How to complete this task:
Below are the records. Gather each line that holds "Houston".

Data for the task:
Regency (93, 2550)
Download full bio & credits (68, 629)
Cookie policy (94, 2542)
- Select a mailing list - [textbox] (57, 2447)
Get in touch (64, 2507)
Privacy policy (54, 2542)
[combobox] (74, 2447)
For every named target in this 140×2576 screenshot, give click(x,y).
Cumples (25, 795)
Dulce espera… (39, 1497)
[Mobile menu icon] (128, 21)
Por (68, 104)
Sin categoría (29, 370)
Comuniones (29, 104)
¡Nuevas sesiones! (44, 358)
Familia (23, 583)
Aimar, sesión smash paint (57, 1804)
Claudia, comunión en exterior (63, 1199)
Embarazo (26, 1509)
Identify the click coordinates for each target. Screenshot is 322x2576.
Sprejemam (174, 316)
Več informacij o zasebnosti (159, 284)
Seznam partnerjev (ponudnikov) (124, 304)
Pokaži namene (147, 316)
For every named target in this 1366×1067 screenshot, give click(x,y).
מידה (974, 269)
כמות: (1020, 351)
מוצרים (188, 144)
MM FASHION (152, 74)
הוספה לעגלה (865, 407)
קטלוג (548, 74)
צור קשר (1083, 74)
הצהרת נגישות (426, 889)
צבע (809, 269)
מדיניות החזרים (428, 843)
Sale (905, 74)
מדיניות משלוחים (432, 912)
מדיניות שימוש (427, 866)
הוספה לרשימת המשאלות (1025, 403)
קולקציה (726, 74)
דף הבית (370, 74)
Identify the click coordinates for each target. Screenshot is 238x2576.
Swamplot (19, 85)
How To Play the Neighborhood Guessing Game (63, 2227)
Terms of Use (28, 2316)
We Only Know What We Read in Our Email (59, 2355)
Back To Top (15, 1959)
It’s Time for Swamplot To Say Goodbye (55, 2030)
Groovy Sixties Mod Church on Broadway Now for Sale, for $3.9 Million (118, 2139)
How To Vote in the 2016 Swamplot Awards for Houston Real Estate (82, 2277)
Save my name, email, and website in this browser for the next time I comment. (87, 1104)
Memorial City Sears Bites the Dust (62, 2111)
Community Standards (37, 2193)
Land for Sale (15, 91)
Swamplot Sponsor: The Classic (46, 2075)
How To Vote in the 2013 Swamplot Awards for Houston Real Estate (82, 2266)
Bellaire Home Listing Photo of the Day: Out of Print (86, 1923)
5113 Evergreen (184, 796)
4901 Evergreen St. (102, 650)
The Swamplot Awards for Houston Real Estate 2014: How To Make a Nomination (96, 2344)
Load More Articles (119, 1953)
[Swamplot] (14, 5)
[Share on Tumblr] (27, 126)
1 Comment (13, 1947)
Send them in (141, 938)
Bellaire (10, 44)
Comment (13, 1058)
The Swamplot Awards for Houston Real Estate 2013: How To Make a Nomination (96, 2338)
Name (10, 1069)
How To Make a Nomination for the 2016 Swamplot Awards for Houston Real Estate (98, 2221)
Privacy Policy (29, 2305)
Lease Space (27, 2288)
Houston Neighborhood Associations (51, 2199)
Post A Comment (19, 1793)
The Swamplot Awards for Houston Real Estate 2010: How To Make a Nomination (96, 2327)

Exercise output:
How To Vote in the 2016 Swamplot Awards for Houston Real Estate (82, 2277)
How To Vote in the 2013 Swamplot Awards for Houston Real Estate (82, 2266)
The Swamplot Awards for Houston Real Estate 2014: How To Make a Nomination (96, 2344)
The Swamplot Awards for Houston Real Estate 2013: How To Make a Nomination (96, 2338)
How To Make a Nomination for the 2016 Swamplot Awards for Houston Real Estate (98, 2221)
Houston Neighborhood Associations (51, 2199)
The Swamplot Awards for Houston Real Estate 2010: How To Make a Nomination (96, 2327)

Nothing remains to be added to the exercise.